▶ Text segment:
-------
The image of the “thin blue line” has become common shorthand for the heroism and public trust associated with police officers. But seldom do we glorify the thin white line of nurse professionals who maintain our public health system, despite conditions that may put at risk their own health or capacity to practice.
Like police officers, nurses depend on solidarity to do their jobs. And they need the right to enact that value by forming unions and bargaining contracts that set humane wages, hours, and patient-to-nurse ratios. The significance of unions to nurses hit home for me when a caregiver in my native Midwest described how she and colleagues were literally made sick by forced overtime and increased loads of patients at their facility. If she protested, her manager told her, the hospital would file a claim of abandonment of patient against her and step up efforts to decertify, or dismantle, her union.
Such management resistance and the difficulty of curbing it during workplace elections are major factors in limiting union rates among nurses to just under 20 percent. Now, instead of setting its sights on the huge share of non-union nurses interested in forming bargaining units, the California Nurses Association (CNA) has targeted groups of nurses already represented by a larger rival, the Service Employees International Union (SEIU). In a key battle in Nevada and elsewhere, CNA has even taken up the management threat of decertifying the existing union as one of its weapons.
Proud of having beaten Gov. Schwarzenegger’s slew of ballot measures in 2005, CNA covets footholds in other states. But more than just expansion and the clout that comes with it are at stake. CNA has targeted SEIU over its strategy of finding common ground with some health care chains, such as on expanding public funding to cover patient care, and neutralizing employer opposition to unions.
SEIU’s novel approach in removing barriers to union growth has made inroads at facilities operated by Kaiser Permanente and Catholic Healthcare West, where SEIU now represents many health professionals. It has also given SEIU fluency in a fresh approach to union advocacy that links patient care to workers’ rights, speaking not to self-interest, but rather to shared priorities with the public, such as safe conditions and high-quality, affordable care. Beyond the esoteric world of union politics, SEIU has gained rare traction with elected officials and mainstream voters.
CNA’s criticism of organizing strategy may be fair game, but union demolition is not. So heated has CNA’s scorched-earth battle against SEIU become that fisticuffs erupted between the two sides at a recent union conference in Michigan. At the least, the fracas serves to further dispel the sexist notion that nurses are pushovers, agents of altruism who may suffer quietly and back away from a fight.
Neither progressives nor Americans in general should back away from this dispute simply because they find it petty or distasteful. All consumers lose when one of the strongest voices for patient care gets drawn into a shouting match. The confrontational approach by CNA against SEIU undercuts one of the few forces in society willing to push the actuaries, CEOs, and policy-makers who oversee our broken health care system to listen to health professionals and work with them to fix it.
-------
▶ Data:

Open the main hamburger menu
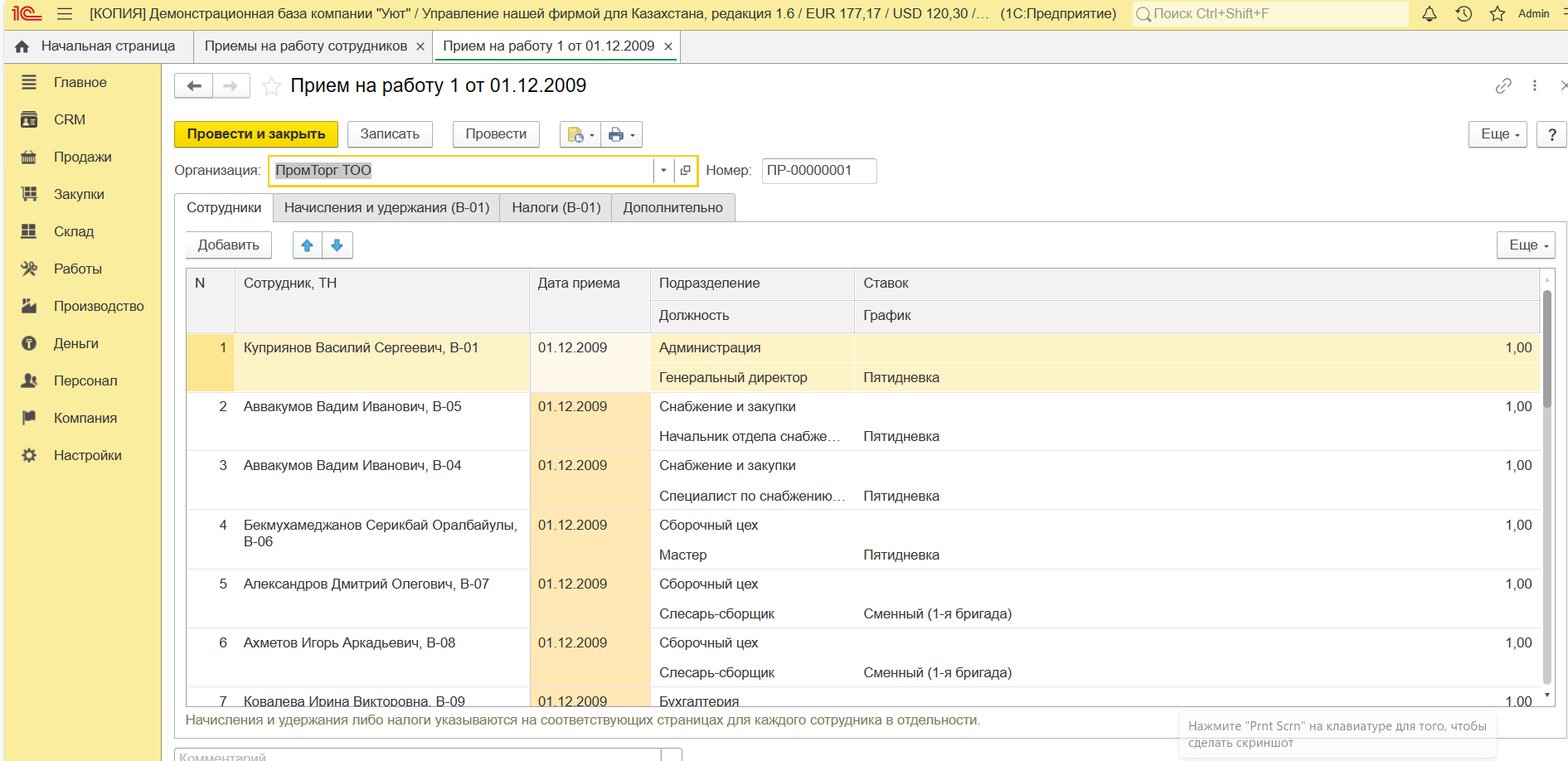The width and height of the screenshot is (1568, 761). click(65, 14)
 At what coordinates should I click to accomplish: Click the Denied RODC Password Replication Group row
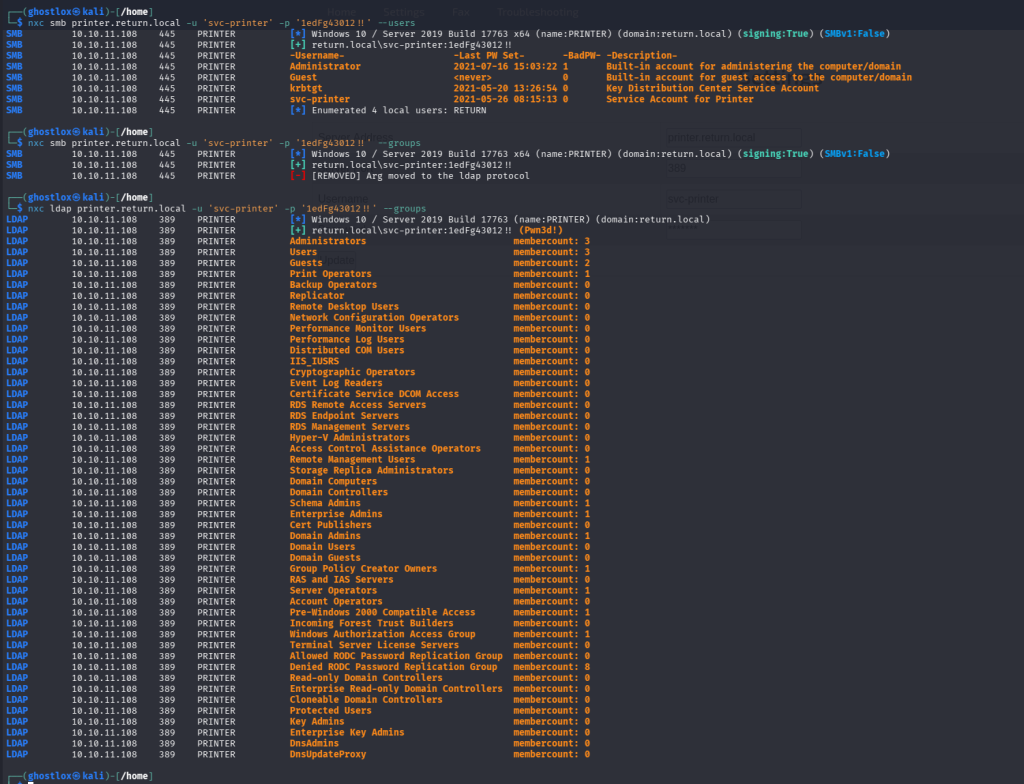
-------
Carry on writing the piece about the feud between the two nurses' unions, picking up right after its last sentence. The material can be set aside; none of it is needed here.

That nurses, the incarnation of care in the eyes of Americans, should now be a bone of contention among unions is a clue to their paramount value as our nation’s conscience. Unlike priests, they do not bear the stigma of exploiting vulnerability. And unlike faith-based institutions, which in general have been complicit in the 50-year decline in union membership by turning away from issues of morality and justice involving workers and workplaces, nurses are tackling them head-on.
Caring for patients can be a harrowing job. I remember a nurse telling me about the common experience of wanting to sleep but instead lying awake, running down in her head the list of patients from her previous shift to confirm if she had handled every instruction, handed off every assignment, or more subtly still, heard every clue in what a patient or family member might have said that could bear on a diagnosis or treatment. This she did for more than twenty patients every day, sometimes after having worked an extra shift without notice. She told me this in the company of other nurses. They did not one-up each other with laments, but rather nodded together as if to say, “It comes with the territory.”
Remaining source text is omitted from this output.